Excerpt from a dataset

* * *

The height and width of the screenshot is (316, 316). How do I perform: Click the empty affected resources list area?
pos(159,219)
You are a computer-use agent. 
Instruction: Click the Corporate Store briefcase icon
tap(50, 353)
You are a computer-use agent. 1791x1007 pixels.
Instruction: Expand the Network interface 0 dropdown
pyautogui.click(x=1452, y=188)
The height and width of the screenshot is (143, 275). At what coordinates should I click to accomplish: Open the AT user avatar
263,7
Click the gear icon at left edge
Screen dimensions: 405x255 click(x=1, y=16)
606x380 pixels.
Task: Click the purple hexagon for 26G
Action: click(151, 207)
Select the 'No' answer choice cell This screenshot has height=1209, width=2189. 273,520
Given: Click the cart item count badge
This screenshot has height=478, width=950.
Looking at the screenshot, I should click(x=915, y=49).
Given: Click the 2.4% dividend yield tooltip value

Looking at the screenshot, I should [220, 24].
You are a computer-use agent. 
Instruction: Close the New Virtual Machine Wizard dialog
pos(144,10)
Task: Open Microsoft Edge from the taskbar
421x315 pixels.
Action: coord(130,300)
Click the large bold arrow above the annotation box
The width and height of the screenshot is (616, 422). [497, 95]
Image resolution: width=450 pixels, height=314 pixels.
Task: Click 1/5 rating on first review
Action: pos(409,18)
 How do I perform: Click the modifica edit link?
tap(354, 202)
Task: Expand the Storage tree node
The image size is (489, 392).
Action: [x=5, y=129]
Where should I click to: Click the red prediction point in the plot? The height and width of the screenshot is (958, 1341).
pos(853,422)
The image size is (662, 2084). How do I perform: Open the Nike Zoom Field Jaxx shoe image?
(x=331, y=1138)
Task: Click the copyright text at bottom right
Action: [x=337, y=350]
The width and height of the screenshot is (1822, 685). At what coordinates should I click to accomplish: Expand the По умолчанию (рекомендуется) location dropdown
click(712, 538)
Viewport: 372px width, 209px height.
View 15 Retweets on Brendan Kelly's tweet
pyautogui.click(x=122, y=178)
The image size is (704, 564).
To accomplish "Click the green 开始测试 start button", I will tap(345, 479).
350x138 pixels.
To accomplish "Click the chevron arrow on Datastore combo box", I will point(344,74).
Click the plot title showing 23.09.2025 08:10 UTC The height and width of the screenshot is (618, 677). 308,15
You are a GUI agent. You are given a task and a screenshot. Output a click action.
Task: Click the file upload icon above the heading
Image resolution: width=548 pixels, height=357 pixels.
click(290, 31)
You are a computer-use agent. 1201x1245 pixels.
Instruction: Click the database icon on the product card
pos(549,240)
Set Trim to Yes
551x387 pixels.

* * *

# [What the task requires]
Rewrite the listing from the line containing "350x138 pixels." through the end of the listing, requests included, and add 85 to every coordinate value in the answers.

# [Response below]
350x138 pixels.
To accomplish "Click the chevron arrow on Datastore combo box", I will point(429,159).
Click the plot title showing 23.09.2025 08:10 UTC The height and width of the screenshot is (618, 677). 393,100
You are a GUI agent. You are given a task and a screenshot. Output a click action.
Task: Click the file upload icon above the heading
Image resolution: width=548 pixels, height=357 pixels.
click(375, 116)
You are a computer-use agent. 1201x1245 pixels.
Instruction: Click the database icon on the product card
pos(634,325)
Set Trim to Yes
551x387 pixels.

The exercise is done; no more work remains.